___ Source data
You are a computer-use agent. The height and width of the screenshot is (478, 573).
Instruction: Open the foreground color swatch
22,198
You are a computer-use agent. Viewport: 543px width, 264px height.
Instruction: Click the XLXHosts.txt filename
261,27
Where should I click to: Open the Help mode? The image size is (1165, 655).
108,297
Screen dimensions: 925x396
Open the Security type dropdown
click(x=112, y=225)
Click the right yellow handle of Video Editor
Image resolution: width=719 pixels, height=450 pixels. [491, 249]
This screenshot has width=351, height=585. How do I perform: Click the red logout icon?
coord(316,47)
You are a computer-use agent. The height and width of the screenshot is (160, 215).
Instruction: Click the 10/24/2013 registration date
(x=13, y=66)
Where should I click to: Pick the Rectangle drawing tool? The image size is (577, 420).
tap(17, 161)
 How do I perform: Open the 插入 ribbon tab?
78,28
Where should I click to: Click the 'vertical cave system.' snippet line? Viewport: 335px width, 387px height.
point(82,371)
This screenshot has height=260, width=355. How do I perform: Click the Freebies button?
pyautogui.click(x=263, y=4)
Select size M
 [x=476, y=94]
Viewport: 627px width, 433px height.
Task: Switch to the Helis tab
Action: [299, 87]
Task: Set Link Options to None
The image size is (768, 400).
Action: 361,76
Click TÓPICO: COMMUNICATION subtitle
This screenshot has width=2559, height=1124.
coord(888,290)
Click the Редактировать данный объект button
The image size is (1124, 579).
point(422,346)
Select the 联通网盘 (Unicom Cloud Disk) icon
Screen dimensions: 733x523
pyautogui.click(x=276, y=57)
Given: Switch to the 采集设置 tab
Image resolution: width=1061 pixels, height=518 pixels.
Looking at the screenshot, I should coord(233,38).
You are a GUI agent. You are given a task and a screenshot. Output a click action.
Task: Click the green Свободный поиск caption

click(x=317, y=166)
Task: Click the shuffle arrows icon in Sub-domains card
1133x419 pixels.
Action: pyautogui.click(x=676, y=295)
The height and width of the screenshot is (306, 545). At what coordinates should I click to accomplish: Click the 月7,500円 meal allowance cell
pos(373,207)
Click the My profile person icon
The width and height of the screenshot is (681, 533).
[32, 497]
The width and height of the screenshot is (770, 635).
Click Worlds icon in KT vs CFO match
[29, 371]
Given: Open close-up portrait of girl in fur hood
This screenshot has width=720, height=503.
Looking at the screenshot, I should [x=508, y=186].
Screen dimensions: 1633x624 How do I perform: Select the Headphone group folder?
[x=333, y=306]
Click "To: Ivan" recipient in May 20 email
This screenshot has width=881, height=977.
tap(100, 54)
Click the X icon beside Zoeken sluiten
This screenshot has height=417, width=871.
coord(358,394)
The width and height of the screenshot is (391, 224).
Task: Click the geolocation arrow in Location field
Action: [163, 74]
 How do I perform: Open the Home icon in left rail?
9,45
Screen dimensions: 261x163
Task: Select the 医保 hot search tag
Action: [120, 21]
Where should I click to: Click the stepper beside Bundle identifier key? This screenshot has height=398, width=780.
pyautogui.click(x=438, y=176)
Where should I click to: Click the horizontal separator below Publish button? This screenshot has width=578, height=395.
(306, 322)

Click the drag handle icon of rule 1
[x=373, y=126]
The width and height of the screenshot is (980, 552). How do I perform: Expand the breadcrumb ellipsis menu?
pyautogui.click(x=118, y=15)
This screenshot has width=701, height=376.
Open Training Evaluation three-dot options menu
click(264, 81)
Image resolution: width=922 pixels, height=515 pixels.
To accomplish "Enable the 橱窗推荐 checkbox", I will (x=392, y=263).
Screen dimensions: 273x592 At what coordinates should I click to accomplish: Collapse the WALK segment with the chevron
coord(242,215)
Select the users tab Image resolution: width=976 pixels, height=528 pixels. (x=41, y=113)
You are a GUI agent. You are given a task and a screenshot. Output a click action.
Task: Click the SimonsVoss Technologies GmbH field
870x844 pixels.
______
▶ Problem
List all lines from the entries that include the word "agent".

▶ Solution for this task
You are a computer-use agent. The height and width of the screenshot is (478, 573).
You are a computer-use agent. Viewport: 543px width, 264px height.
You are a computer-use agent. The height and width of the screenshot is (160, 215).
You are a GUI agent. You are given a task and a screenshot. Output a click action.
You are a GUI agent. You are given a task and a screenshot. Output a click action.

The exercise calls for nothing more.